### WHAT THE EXERCISE ASKS:
Drop the pictures; give again exactly the lines from the one holding "Instruction: Select the" through the end of the data.

### AVAILABLE RECORDS:

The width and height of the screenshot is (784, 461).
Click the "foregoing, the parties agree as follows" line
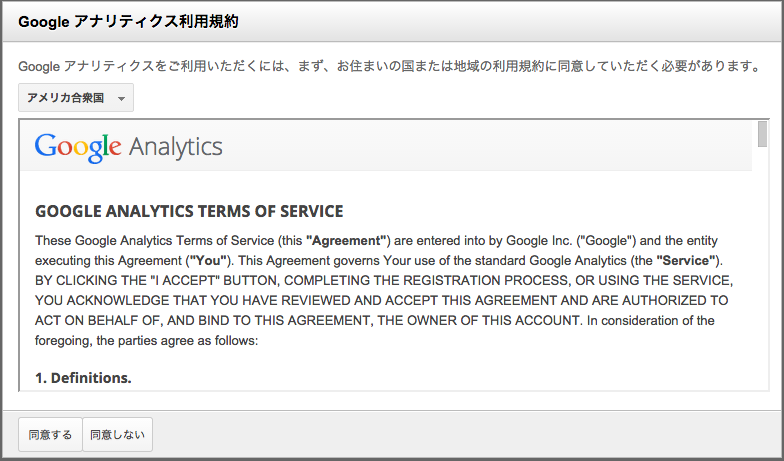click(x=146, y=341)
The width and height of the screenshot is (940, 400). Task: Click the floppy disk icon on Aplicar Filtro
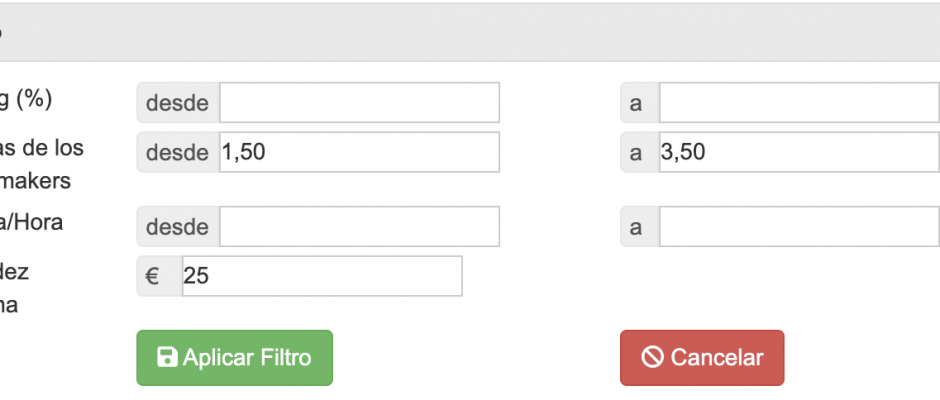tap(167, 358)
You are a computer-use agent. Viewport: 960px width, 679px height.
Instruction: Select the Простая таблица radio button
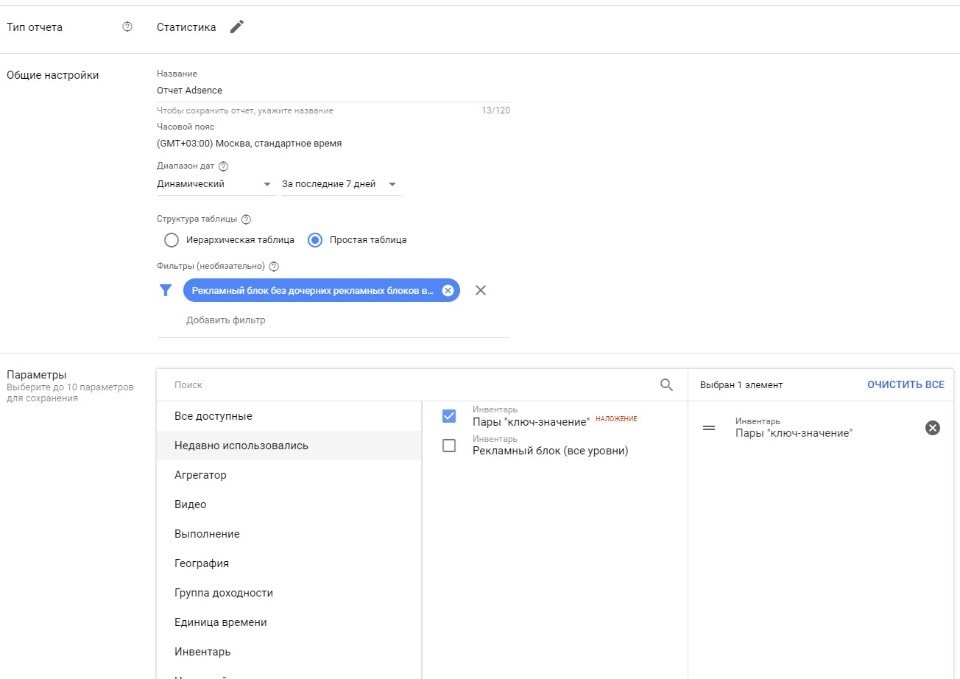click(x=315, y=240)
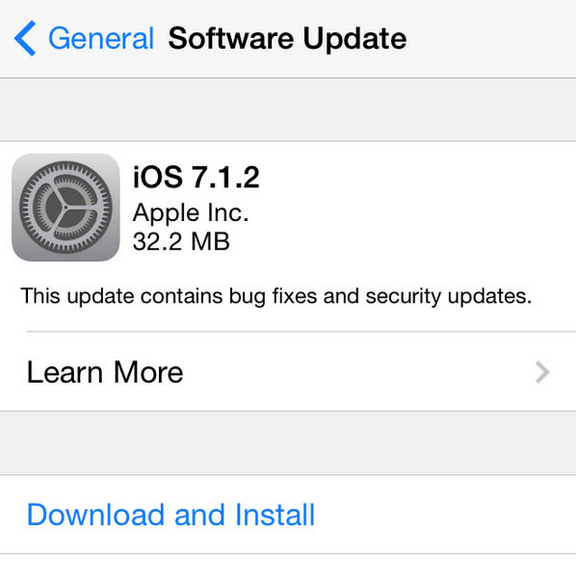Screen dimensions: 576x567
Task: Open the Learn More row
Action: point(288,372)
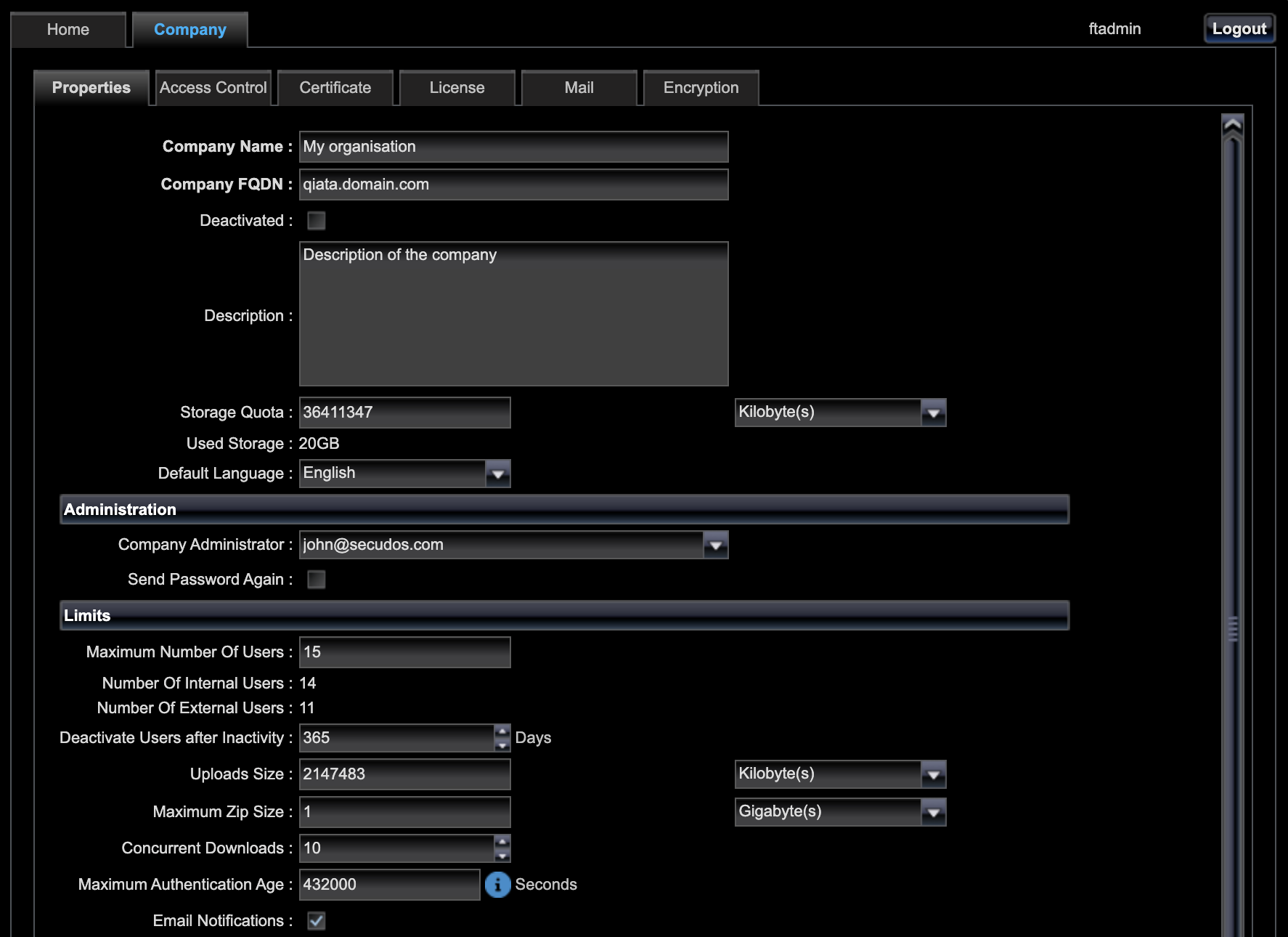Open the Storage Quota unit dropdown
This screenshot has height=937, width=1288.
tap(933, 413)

### TASK OUTPUT:
Instruction: Select the Простая таблица radio button
click(x=315, y=240)
Screen dimensions: 576x567
Task: Open the Learn More row
Action: point(288,372)
Open the Storage Quota unit dropdown
This screenshot has height=937, width=1288.
tap(933, 413)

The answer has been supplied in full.